Apart from its effect on peripheral circulation in CRPS, the sympathetic nervous system may also contribute to pain. Clinical studies in CRPS patients support the idea that nociceptors develop catecholamine sensitivity,85,86 probably as a result of decreased activity of cutaneous sympathetic vasoconstrictor neurons. Norepinephrine released by the sympathetic nerve fibres may activate and/or sensitize the altered afferent neurons. This sympathetic-afferent coupling forms the theoretical basis for the clinical phenomenon of sympathetically maintained pain (SMP).87 In a study in CRPS-1 patients in which cutaneous sympathetic vasoconstrictor outflow to the painful extremity was activated to the highest possible physiological degree by whole body cooling,88 the intensity and area of spontaneous pain and mechanical hyperalgesia increased significantly in patients that had been classified as having SMP by positive sympathetic blocks, but not in patients with sympathetically independent pain. It is likely that, in addition to a coupling in the skin, a sympathetic-afferent interaction may also occur in tissues of the deep somatic domain such as bones, muscles or joints. Notably, however, one study suggests that, in some patients, arousal of sympathetic activity may still result in pain even after successful sympathetic blockade, which indicates that a central process - independent of the peripheral sympathetic nervous system - cannot be completely ruled out in all patients.89

Changes in the endothelium may also play a role in impaired peripheral circulation in chronic CRPS. Endothelial dysfunction is associated with a decreased ability to release endothelial nitric oxide, which leads to sustained vasoconstriction.

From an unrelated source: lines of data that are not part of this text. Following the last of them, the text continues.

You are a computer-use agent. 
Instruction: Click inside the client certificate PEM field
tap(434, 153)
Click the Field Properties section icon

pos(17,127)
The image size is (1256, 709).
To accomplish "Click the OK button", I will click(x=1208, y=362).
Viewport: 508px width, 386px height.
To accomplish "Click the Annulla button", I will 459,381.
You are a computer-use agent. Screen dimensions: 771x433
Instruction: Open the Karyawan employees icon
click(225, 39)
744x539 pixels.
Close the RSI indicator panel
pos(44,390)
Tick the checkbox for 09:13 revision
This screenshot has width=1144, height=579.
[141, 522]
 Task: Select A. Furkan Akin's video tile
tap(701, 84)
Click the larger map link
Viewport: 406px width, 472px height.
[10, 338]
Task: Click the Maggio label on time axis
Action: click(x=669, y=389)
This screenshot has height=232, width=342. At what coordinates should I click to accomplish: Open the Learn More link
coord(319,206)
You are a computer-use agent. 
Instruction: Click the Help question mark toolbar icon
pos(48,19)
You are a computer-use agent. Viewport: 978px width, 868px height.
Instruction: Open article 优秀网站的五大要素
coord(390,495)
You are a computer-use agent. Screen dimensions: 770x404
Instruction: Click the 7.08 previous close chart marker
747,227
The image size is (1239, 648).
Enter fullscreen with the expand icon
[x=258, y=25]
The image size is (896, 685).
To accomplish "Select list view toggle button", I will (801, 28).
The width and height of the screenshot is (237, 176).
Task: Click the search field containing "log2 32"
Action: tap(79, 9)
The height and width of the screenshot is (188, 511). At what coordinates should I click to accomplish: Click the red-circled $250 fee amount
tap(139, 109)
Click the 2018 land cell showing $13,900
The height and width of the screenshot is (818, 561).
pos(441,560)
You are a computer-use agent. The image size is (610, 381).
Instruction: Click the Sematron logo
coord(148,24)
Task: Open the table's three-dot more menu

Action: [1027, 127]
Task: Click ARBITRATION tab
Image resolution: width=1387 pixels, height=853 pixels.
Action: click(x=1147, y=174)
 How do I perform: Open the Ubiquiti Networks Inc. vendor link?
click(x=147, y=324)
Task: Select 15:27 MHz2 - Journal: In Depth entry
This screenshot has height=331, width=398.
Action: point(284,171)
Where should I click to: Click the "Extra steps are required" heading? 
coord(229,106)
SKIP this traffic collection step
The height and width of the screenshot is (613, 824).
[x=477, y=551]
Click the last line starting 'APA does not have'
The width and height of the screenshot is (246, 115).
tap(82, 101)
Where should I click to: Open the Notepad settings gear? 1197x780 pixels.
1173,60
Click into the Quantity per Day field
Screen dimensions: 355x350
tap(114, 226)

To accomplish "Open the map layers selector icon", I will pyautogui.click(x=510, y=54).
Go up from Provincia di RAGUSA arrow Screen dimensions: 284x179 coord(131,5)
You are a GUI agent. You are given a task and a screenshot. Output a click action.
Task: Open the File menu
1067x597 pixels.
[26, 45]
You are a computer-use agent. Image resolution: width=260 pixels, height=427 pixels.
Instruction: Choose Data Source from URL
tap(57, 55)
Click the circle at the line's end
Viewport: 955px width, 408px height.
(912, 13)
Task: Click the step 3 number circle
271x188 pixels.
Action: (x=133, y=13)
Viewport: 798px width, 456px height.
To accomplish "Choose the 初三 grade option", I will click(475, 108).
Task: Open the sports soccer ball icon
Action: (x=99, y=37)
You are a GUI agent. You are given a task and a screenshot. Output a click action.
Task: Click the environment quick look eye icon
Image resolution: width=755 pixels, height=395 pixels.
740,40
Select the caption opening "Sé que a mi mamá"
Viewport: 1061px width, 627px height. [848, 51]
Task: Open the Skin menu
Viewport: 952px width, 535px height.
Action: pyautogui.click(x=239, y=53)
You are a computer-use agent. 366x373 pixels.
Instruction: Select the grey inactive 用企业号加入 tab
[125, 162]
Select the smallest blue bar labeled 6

Decreased levels of nitric oxide have been demonstrated in CRPS, both directly (impaired levels of nitric oxide in suction blister fluid of the affected as compared to the unaffected side in patients)65 and indirectly (by showing impaired acetylcholine-induced vasodilatation of the affected as compared to the unaffected side, and as compared to controls).90 However, it is unclear whether these changes are important in the development of CRPS or are a consequence of the trophic changes that affect the skin, muscles and bones in people with CRPS.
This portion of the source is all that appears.